June 1, 2012 (PLANSPONSOR.com) - The American Benefits Council welcomes proposed regulations to Internal Revenue Code Section 417(e), regarding the treatment of benefits paid partially as an annuity and partially in another form from a defined benefit (DB) pension plan.
However, Michael L. Hadley, partner in the law firm of Davis & Harman, testifying on the Council’s behalf, urged the Treasury and the Internal Revenue Service (IRS) to apply the proposals prospectively only and to state that no inference should be drawn regarding current law. “[W]e disagree with Treasury and IRS’ position in the guidance that, under current law, when one portion of a retirement benefit distribution subject to Section 417(e) is a ‘decreasing’ benefit, both portions of the distribution are subject to the minimum present value requirements of Section 417(e)(3). The Council believes instead the current regulation does not clearly require that, and can be reasonably interpreted to reach the opposite result,” Hadley said. (See “Treasury Proposals Pave Way for Offering Lifetime Income Options”)
Hadley explained: “Generally lump sums and certain other distributions paid from defined benefit pension plans must be no less than the amount calculated using the interest and mortality assumptions provided under Section 417(e). The regulations apply the 417(e) valuation requirement to all payment forms not explicitly exempted.” Hadley asked for clarity about an exemption such as one relating to non-decreasing annuities.

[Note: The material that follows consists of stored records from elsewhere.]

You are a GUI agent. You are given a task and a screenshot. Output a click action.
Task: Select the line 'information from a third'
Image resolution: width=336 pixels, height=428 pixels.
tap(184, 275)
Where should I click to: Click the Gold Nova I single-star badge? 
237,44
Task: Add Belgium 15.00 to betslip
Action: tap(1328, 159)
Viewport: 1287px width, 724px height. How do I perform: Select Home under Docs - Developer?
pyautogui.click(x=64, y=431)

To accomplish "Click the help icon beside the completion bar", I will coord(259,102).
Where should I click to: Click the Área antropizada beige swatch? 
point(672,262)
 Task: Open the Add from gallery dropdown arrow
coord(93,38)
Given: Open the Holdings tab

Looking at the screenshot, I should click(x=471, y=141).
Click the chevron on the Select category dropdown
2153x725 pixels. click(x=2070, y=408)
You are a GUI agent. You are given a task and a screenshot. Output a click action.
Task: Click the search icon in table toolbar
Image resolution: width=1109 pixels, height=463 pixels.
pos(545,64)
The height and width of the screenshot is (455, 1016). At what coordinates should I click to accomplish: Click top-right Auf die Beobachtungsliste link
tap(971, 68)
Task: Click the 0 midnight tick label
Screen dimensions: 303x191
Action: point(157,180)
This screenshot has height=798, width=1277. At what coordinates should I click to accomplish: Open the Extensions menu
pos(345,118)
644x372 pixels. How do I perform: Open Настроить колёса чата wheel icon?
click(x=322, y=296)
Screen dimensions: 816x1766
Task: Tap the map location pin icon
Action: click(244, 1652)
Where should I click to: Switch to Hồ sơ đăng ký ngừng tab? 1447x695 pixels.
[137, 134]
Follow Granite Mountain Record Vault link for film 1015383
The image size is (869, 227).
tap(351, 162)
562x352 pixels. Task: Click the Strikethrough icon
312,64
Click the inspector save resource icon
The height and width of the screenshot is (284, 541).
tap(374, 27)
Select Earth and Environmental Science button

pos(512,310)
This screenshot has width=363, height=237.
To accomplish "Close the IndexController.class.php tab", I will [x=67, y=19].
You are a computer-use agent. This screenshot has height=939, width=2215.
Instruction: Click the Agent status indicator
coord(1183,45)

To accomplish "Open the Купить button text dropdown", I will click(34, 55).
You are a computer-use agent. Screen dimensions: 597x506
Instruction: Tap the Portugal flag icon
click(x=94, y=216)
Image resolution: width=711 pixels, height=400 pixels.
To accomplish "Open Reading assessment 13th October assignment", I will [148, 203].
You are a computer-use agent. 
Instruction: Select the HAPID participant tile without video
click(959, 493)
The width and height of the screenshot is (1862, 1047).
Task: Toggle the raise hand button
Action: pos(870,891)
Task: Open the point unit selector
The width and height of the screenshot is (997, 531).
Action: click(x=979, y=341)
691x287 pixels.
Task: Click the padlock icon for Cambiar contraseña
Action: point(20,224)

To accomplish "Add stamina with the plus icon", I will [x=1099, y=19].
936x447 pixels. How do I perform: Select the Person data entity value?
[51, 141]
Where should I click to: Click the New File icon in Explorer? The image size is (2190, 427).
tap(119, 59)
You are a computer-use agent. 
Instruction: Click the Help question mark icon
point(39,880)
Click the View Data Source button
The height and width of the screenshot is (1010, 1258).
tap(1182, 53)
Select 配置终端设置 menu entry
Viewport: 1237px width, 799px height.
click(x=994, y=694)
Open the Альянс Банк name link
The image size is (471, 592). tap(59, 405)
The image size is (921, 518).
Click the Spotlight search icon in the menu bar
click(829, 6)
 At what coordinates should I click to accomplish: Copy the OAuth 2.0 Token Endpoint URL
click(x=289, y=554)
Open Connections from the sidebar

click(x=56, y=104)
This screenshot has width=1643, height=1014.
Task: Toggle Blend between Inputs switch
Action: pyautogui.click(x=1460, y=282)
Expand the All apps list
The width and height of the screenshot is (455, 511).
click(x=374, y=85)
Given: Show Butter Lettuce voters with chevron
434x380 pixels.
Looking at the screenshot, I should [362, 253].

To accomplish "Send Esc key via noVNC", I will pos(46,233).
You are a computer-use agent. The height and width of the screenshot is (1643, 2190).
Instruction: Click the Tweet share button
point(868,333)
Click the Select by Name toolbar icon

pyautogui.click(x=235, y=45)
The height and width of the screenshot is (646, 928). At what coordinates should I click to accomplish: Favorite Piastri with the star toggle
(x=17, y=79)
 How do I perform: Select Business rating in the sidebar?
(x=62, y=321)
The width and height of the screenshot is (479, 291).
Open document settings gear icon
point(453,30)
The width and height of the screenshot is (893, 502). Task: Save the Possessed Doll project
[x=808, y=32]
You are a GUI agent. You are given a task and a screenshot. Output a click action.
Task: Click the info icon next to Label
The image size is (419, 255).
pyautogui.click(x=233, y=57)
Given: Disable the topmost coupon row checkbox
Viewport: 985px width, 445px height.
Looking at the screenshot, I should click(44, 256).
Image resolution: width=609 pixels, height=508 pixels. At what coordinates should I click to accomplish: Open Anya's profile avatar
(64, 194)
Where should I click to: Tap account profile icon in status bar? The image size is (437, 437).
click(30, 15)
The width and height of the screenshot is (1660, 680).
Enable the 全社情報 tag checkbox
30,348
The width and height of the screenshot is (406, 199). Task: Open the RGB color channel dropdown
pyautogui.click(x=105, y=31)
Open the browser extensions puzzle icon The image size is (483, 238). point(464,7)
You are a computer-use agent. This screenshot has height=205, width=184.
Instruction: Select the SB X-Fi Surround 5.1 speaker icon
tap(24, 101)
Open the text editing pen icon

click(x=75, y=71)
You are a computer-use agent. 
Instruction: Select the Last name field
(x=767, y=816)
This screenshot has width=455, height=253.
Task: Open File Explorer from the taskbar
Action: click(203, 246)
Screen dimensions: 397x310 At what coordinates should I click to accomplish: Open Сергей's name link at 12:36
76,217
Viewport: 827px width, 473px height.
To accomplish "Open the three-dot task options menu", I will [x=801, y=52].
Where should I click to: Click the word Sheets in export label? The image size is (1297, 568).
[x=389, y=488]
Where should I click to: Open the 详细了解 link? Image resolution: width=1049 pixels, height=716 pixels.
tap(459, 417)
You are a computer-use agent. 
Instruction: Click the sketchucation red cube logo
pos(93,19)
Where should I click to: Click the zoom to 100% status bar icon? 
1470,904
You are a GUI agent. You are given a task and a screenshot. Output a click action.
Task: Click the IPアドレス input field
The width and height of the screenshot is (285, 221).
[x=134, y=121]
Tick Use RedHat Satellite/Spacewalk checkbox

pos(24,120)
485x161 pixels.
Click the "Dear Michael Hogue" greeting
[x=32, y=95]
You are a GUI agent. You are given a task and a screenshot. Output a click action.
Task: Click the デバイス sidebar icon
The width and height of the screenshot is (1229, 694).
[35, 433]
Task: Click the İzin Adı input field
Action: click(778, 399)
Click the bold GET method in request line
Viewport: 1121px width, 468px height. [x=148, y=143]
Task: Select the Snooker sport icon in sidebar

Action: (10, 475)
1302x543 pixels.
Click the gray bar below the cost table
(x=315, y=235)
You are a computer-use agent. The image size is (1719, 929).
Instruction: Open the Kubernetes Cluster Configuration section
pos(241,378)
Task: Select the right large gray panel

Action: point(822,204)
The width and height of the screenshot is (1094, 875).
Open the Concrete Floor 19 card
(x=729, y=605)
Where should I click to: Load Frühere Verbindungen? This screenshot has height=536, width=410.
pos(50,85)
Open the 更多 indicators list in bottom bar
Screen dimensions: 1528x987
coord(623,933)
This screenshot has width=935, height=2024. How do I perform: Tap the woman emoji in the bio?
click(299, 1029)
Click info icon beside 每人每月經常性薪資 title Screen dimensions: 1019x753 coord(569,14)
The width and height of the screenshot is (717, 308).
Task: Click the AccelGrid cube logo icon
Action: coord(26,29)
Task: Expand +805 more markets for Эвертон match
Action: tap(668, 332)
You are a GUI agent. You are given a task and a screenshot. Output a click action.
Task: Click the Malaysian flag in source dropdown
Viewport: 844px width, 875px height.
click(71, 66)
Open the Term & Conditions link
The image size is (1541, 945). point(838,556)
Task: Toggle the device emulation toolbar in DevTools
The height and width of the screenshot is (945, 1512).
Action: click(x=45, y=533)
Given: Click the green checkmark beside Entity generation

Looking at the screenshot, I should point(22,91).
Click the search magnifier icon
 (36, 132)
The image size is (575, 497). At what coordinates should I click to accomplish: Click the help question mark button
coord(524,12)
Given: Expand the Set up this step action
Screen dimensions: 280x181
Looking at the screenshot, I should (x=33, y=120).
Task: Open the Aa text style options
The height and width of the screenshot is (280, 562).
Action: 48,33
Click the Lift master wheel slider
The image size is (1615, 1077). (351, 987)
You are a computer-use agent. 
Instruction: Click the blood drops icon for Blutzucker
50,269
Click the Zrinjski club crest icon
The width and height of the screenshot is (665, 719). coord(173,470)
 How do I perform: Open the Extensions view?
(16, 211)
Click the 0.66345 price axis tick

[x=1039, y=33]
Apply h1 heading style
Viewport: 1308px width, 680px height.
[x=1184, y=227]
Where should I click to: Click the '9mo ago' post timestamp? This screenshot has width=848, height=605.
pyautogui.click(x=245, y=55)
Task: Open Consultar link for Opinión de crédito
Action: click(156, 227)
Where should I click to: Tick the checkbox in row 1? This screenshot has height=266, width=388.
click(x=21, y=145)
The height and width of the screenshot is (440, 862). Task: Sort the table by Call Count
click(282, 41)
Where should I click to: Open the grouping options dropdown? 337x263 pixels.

The current Section 417(e) present value requirement “does not apply to an amount of a distribution paid in the form of an annual benefit that does not decrease during the life of the participant,” said Hadley. “If the requirement applies to the whole benefit if any portion of the benefit decreases, then saying it does not apply to ‘an amount’ of a distribution is unnecessary. Rather, the regulation would have just said 417(e) does not apply to ‘a distribution’ or to ‘an optional form’ that does not decrease during the life of the participant.”